D'autre part, je voulais un point de vue aérien pour la séquence finale du film : l’aspirant-guide est devenu guide. Il a des clients encordés derrière lui et les mène en montagne. Il a atteint son rêve. Pour incarner ce rêve à l’image, l’hélicoptère flirte avec le sommet des Aiguilles de Chamonix, puis il bascule vers cette cordée perdue dans l’immensité du massif. Commence alors un ballet : la cordée progresse sur une arrête alors que la caméra tourne autour. Fondu au noir…

Pour tout le reste, il a fallu porter ce matériel, nous exposant ainsi à de vrais problèmes de logistique. Outre le portage et le bon fonctionnement du matériel, il fallait mener le tournage en toute sécurité. Nous avons donc engagé les services de guides pour le tournage proprement dit.

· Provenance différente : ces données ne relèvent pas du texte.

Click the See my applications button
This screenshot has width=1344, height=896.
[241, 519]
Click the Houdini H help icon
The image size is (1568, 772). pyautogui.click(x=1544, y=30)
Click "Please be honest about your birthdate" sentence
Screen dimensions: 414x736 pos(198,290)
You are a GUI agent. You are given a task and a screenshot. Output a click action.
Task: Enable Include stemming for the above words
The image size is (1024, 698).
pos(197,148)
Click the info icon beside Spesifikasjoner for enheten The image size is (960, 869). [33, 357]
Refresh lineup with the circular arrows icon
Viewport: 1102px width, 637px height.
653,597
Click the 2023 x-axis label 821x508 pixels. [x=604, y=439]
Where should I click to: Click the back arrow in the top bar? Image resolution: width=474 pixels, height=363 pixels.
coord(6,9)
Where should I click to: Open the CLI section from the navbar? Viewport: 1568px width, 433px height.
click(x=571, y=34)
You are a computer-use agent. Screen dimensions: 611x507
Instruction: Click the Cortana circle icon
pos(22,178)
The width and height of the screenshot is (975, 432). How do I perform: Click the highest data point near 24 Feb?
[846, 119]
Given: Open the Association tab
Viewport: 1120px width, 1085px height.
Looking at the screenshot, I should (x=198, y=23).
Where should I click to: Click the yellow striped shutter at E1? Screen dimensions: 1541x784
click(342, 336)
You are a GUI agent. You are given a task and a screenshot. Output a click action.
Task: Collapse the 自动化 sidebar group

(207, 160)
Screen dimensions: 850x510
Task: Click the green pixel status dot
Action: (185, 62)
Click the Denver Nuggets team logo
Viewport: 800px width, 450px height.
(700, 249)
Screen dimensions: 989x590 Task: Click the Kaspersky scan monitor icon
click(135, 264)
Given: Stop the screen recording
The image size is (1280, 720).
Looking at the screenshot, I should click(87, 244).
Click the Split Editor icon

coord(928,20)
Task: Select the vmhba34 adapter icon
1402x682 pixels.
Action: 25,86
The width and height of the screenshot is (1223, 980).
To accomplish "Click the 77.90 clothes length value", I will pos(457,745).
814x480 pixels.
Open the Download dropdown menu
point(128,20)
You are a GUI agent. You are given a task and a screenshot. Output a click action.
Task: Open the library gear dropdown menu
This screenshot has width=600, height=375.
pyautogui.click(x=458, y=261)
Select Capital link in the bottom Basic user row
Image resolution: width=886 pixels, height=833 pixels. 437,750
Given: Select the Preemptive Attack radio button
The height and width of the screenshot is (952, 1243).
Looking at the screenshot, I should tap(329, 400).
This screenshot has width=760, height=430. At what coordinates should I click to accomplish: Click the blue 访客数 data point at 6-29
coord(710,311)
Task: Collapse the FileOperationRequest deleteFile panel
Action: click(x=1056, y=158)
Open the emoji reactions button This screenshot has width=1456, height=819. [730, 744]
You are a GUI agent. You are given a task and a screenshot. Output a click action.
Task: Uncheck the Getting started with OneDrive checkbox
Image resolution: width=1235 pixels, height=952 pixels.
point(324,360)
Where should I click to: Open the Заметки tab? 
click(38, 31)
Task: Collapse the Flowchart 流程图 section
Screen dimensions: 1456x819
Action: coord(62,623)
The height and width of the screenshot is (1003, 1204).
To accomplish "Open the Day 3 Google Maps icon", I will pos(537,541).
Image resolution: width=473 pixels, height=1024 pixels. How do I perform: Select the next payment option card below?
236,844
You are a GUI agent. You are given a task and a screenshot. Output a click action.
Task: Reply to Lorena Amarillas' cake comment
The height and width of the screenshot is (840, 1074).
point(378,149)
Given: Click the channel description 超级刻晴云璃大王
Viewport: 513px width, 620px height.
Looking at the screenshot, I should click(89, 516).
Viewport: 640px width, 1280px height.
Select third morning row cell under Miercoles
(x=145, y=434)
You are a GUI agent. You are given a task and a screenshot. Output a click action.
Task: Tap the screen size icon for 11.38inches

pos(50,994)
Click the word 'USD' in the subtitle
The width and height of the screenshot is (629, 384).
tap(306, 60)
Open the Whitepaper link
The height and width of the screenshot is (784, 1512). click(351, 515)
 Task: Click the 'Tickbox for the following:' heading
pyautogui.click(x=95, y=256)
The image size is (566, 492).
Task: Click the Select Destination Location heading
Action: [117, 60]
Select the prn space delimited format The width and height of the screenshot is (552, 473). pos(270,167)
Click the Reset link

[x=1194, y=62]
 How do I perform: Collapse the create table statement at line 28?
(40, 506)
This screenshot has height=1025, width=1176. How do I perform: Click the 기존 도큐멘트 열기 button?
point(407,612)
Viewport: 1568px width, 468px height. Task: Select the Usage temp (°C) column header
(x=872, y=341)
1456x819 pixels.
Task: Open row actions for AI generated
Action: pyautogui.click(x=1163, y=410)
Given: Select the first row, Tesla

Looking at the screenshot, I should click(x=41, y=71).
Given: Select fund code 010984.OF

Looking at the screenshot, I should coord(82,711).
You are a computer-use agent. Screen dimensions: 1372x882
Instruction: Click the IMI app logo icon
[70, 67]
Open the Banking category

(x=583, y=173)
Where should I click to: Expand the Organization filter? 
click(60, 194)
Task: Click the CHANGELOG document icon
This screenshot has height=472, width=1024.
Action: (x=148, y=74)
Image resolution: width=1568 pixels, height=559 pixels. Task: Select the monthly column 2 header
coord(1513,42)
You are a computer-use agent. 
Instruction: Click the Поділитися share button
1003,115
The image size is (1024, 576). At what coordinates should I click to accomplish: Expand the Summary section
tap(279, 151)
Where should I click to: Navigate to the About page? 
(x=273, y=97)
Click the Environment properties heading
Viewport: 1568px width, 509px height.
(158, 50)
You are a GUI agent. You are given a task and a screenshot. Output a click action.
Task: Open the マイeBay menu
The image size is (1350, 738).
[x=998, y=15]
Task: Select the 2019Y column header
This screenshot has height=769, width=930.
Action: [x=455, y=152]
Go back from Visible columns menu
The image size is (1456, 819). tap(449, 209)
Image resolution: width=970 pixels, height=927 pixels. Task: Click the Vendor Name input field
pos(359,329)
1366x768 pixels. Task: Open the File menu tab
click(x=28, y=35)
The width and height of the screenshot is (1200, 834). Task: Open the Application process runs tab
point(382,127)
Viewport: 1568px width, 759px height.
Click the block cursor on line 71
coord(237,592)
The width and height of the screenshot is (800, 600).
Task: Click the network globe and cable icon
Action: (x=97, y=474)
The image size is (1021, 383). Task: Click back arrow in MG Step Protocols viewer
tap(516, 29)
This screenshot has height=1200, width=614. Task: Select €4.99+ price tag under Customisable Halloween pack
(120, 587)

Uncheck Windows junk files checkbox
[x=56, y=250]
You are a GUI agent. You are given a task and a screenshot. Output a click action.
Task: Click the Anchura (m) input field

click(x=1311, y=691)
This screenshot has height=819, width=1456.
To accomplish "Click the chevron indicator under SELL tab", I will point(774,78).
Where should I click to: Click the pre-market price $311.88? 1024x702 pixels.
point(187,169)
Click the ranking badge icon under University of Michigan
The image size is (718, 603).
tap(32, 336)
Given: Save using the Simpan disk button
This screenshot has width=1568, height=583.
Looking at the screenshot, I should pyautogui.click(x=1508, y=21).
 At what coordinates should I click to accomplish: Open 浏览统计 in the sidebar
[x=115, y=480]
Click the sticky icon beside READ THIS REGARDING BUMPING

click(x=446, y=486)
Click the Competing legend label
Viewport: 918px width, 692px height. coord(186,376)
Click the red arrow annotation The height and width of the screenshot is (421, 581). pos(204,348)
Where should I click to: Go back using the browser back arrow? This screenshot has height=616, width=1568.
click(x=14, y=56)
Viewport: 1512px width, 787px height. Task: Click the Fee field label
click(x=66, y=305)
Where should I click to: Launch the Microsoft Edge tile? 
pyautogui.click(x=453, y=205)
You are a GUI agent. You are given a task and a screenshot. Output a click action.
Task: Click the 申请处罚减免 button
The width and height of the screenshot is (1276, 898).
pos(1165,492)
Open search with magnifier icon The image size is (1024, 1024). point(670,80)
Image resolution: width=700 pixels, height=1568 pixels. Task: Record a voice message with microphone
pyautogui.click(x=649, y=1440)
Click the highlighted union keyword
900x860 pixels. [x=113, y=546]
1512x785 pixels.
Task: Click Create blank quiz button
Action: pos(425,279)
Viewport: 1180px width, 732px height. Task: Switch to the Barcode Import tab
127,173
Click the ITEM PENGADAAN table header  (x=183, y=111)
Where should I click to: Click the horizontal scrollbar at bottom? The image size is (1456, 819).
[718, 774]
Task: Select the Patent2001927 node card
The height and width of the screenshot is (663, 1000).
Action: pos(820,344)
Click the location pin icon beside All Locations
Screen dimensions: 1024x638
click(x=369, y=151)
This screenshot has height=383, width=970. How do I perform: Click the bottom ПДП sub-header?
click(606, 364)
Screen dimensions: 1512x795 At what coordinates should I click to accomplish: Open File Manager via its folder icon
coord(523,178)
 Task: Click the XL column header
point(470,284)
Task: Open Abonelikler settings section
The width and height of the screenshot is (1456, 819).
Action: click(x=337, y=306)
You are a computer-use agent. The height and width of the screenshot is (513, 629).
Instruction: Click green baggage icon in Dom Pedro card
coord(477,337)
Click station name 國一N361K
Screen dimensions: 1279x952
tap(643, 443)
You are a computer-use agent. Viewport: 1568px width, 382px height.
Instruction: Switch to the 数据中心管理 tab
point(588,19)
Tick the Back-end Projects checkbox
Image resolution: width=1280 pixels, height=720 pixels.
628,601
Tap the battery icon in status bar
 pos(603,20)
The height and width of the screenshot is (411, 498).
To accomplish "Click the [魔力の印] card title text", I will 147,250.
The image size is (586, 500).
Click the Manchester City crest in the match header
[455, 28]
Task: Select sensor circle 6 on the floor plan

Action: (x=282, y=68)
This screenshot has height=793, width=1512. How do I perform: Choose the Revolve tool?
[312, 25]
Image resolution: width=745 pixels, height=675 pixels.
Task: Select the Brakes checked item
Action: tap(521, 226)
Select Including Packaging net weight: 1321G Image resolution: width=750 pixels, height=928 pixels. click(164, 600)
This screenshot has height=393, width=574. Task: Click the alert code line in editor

Que ce soit pour filmer les épreuves de l’ENSA sur la Mer de Glace, monter au Refuge du Couvercle, tenter l’ascension du Mont Blanc ou «simplement» descendre l’arrête de l’Aiguille du Midi, il fallait se faire assurer. Ainsi, un guide veillait sur Eric Chabot, le preneur de son, et un autre me «surveillait» pour que mes élans à la prise de vue ne me fassent pas chuter.

La dizaine de guides sollicitée au cours des différents tournages aura été également un soutien indispensable en terme de portage. Le preneur de son et moi, avec l'aide d'un ou de deux guides selon la course, devions nous répartir dans les sacs à dos une caméra beta digitale, un trépied, K7, batteries, housses de protection, un pare-soleil et des filtres, du matériel son pour tourner en stéréo, etc… sans oublier le nécessaire pour se déplacer en montagne (piolet, casques, cordes, baudrier, crampons, vivres, etc…) ou séjourner en refuge. C’était éprouvant. Je voulais éviter au maximum de recourir à la mise en scène. Il s’agissait de s’adapter et d’éviter d’interférer sur le rythme des alpinistes, surtout dans le cadre des formations de l’ENSA. Beau principe, mais dur à tenir: quand nous terminions de filmer le passage des personnages encordés, les rattraper, les dépasser pour à nouveau les filmer alors qu'ils poursuivaient leur marche, exigeait à chaque fois un effort colossal. Le minutage utile ramené suite à ces séjours en montagne était bien maigre par rapport au temps et à l’énergie investis…

Néanmoins, le souvenir de ces efforts engagés pour mériter ces images ne trahit pas mon objectivité : la Montagne trouve une vraie existence dans le film, immuable devant ces hommes qui ne font qu'y passer.